No he's not because it's a sacrament for the Church...not just the family.


----------



## VictorBravo (Mar 19, 2010)

I agree with Josh and Gage, but I also add that the notion of a "family altar" is also disturbing.


----------



## ooguyx (Mar 19, 2010)

Gage Browning said:


> No he's not because it's a sacrament for the Church...not just the family.





Joshua said:


> No, a husband is not qualified to do so, even at church (unless he's the minister administering said sacrament to the whole congregation).


 
Can someone explain the rationale to me? Not that I don't believe you, but I am trying to increase my understanding. Thank you for your help.

---------- Post added at 10:58 AM ---------- Previous post was at 10:57 AM ----------




VictorBravo said:


> I agree with Josh and Gage, but I also add that the notion of a "family altar" is also disturbing.


 
Why is that disturbing?


----------



## Gage Browning (Mar 19, 2010)

VictorBravo said:


> I agree with Josh and Gage, but I also add that the notion of a "family altar" is also disturbing.


 Ditto with Raymond...
That reminds me of a story that I heard Michael S. Horton tell once...He said he was talking with a nice southern gentleman from the deep south who was a committed Southern Baptist. Horton asked the Southern Baptist Elder statesman..."if he was a Roman Catholic"...the man said "son if you think I'm a Roman Catholic, you are about as lost as a ball in tall grass"...Horton responded...oh ok then..what's that thing ya'll do at the end of the service...? The man replied..."you mean the altar call?" Horton then explained to the man, that Protestants don't have altars...because the sacrifice has already been made! So yea...I don't much like the term altar. But that was long way of getting to that point!

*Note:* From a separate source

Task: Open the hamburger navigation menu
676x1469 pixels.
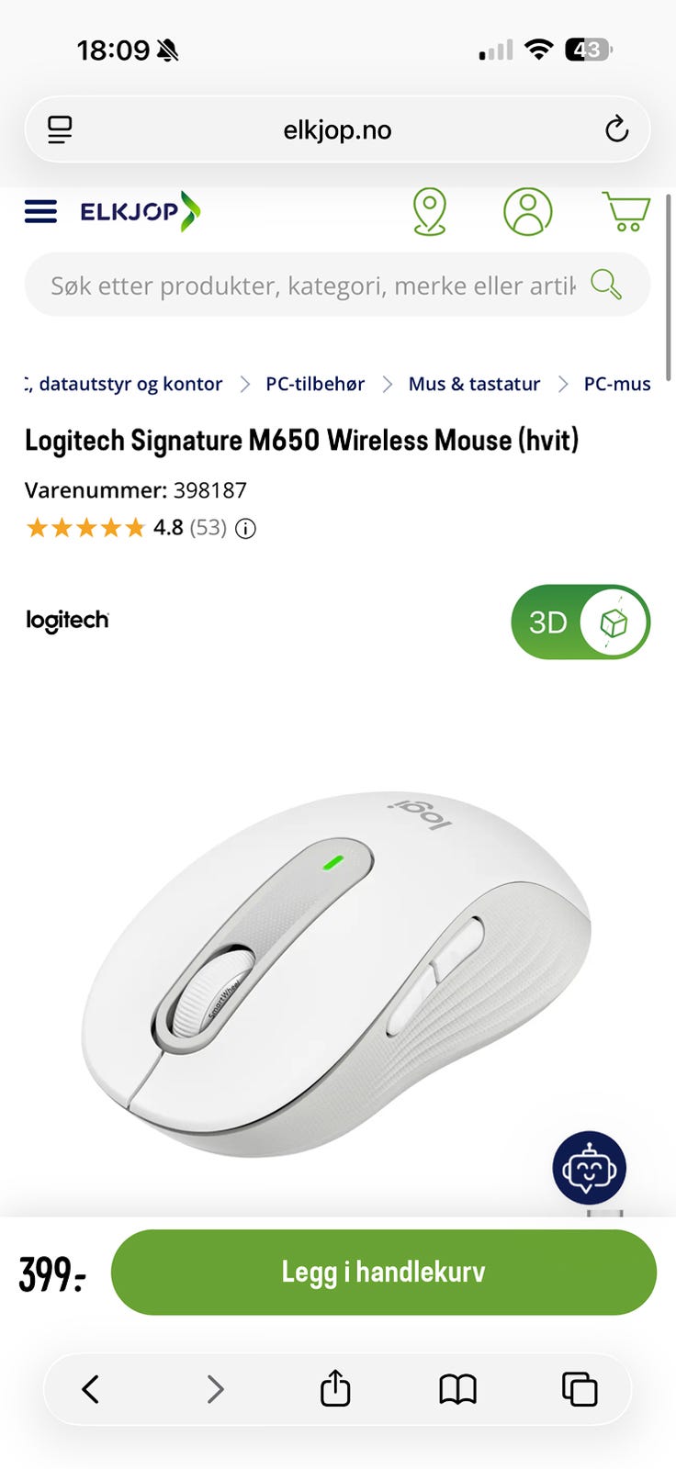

---------- Post added at 01:04 PM ---------- Previous post was at 01:01 PM ----------




ooguyx said:


> Gage Browning said:
> 
> 
> > No he's not because it's a sacrament for the Church...not just the family.
> ...


 
The rationale is that family worship is not the worship of the Church. There are two sacraments for the church, baptism and the supper. The family is a part of the church, but not the Church. That is one of the areas of discontinuity between the supper and say the passover meal.


----------



## VictorBravo (Mar 19, 2010)

ooguyx said:


> VictorBravo said:
> 
> 
> > I agree with Josh and Gage, but I also add that the notion of a "family altar" is also disturbing.
> ...




Gage said it. There is no need for an altar any more. Protestants did away with altars early on. It is strange to see them coming back.


----------



## ooguyx (Mar 19, 2010)

Regarding "family alter": It was a term used in the book. I thought it was just a different way of saying family devotions. I don't take it to mean anything else. Apologies for the misunderstanding.


----------



## Gage Browning (Mar 19, 2010)

No Worries Rob. There is a slow but sure swelling of support amongst reformed folk to start forming their own little churches with their families, administering the sacraments etc...so it could be just a poor use of the term in the book, meaning family devotions, but I've seen it too many times used to mean alter. So no worries brother. (We former Ind. Fundy baptists are probably on the lookout for the term too much!)


----------



## Gage Browning (Mar 19, 2010)




----------



## ooguyx (Mar 19, 2010)

Joshua said:


> Dear Rob,
> 
> As Gage aptly noted the Sacraments are a ministry for the church, not _merely_ (or separately) the family. Further, administration of said Sacraments are to be performed by those men who hold office as ministers in the Church, for said men are the under shepherds of our souls.


 
Any resources you can point me to where I can learn about this? When I first became a christian (in a pentecostal church) communion was taught as something that we can do even by ourselves.


----------



## Gage Browning (Mar 19, 2010)

How Should I Benefit from Communion? - Reformation21

This is a simple and yet wonderful explanation from Ian Hamilton that speaks to some of your concerns.


----------



## Edward (Mar 19, 2010)

I would think that WCF 29 IV applies as well, as this would appear to fall within the definition of a private mass. 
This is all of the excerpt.